- Selected text:
-------------------------

Announcing its plans to redevelop the long-vacant Jefferson Arms in downtown St. Louis, Alterra International says it will transform the historic building into 239 apartments, a 198-room Marriott Hotel, banquet facility, and nearly 20,000sf of retail space. Ahead of the hearing, Alterra has created a Jefferson Arms building project website.

While the developer is expected to pitch the plan to the City of St. Louis and seek Tax Increment Financing for the project. The project is on this week’s TIF Commission agenda, though the link sends one to The Armory District agenda item.

According to a press release from Alterra, the architect is Merriman Anderson Architects from Dallas TX. The interior designer is Lazaro Rosa-Violan from Barcelona Spain. Alterra is said to be selecting the hotel flag from Marriott’s AC, Autograph Collection, Aloft, and Element brands.

Alterra released “brand immersion” presentations for its residences and hotel, which can be viewed here: Jefferson Arms BRAND EMERSION – Hotel Perspective / Jefferson Arms BRAND EMERSION – Residences

Jefferson Arms

From the release, it appears that the developer has yet to close on the building. We reported in September that Alterra had closed on the property, before pulling the story. Property ownership had changed hands according to the City Assessor, to 1220 St. Charles LLC. That entity’s address is listed as 1314 Washington Avenue, the address of McGowan Brothers Development. The property had previously been listed as owned by AB Acres LLC, AKA David Jump.

-------------------------

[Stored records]
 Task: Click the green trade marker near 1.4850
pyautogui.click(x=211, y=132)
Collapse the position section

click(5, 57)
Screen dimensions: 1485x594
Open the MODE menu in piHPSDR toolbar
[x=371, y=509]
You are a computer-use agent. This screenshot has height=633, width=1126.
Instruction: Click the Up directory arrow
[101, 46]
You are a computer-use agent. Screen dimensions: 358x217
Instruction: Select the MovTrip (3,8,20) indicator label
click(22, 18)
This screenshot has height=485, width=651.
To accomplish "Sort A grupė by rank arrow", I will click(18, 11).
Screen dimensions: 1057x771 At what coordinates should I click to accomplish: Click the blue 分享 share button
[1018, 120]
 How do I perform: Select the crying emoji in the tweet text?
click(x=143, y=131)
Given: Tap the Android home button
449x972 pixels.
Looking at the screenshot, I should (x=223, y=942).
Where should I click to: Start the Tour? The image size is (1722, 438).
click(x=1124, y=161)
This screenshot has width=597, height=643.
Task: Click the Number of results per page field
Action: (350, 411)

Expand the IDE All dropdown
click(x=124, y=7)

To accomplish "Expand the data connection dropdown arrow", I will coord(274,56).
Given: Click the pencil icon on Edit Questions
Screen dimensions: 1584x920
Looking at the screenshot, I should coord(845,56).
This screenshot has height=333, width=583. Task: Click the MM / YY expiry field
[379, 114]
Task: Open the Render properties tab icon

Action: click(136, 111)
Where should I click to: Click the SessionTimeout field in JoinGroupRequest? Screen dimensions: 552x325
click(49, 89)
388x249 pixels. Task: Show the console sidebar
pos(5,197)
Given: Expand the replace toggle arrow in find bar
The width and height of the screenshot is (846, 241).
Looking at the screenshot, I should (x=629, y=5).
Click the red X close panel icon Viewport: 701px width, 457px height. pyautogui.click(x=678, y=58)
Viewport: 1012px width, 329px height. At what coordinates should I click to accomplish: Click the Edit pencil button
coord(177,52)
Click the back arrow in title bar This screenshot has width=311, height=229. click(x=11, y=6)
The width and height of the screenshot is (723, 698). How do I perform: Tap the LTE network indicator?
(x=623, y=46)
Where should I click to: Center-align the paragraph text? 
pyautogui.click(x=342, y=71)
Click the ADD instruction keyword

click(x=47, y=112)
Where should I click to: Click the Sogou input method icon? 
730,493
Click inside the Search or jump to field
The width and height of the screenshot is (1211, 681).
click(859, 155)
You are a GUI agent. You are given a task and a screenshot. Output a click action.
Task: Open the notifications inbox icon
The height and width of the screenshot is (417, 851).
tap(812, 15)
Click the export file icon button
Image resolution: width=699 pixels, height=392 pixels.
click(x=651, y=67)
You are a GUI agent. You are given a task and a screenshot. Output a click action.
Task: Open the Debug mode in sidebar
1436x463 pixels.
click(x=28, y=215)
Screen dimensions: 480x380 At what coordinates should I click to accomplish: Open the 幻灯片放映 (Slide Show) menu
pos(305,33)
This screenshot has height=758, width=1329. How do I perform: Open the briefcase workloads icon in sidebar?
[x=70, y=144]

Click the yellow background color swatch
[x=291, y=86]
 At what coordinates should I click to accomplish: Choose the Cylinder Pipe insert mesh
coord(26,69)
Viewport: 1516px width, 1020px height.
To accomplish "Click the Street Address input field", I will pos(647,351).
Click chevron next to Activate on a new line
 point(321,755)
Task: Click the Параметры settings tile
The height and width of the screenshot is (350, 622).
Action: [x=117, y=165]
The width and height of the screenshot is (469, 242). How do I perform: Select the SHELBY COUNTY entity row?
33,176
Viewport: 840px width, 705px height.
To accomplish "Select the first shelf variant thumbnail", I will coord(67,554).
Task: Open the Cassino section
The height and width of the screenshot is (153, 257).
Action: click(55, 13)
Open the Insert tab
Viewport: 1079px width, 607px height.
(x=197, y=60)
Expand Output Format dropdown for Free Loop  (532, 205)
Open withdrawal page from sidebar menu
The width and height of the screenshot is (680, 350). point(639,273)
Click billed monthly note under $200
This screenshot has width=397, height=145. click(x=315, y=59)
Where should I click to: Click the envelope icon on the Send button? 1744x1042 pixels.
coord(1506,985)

-------------------------

- Parts of the exercise:
1. In the Jefferson Arms text, substitute "Tax Increment Financing Commission" for "TIF Commission" and write out the passage that begins at the words "While the developer" and stops after "District agenda item.".
2. Based on the Jefferson Arms text, answer yes or no for each statement and quote the words that decide it. (a) The planned hotel will have 198 rooms. (b) The architect is based in Barcelona. (c) Before the ownership change, the property was listed as owned by 1220 St. Charles LLC.

- Solutions per task:
1.
While the developer is expected to pitch the plan to the City of St. Louis and seek Tax Increment Financing for the project. The project is on this week’s Tax Increment Financing Commission agenda, though the link sends one to The Armory District agenda item.

2.
(a) Yes: "a 198-room Marriott Hotel"
(b) No: "the architect is Merriman Anderson Architects from Dallas TX"
(c) No: "The property had previously been listed as owned by AB Acres LLC, AKA David Jump."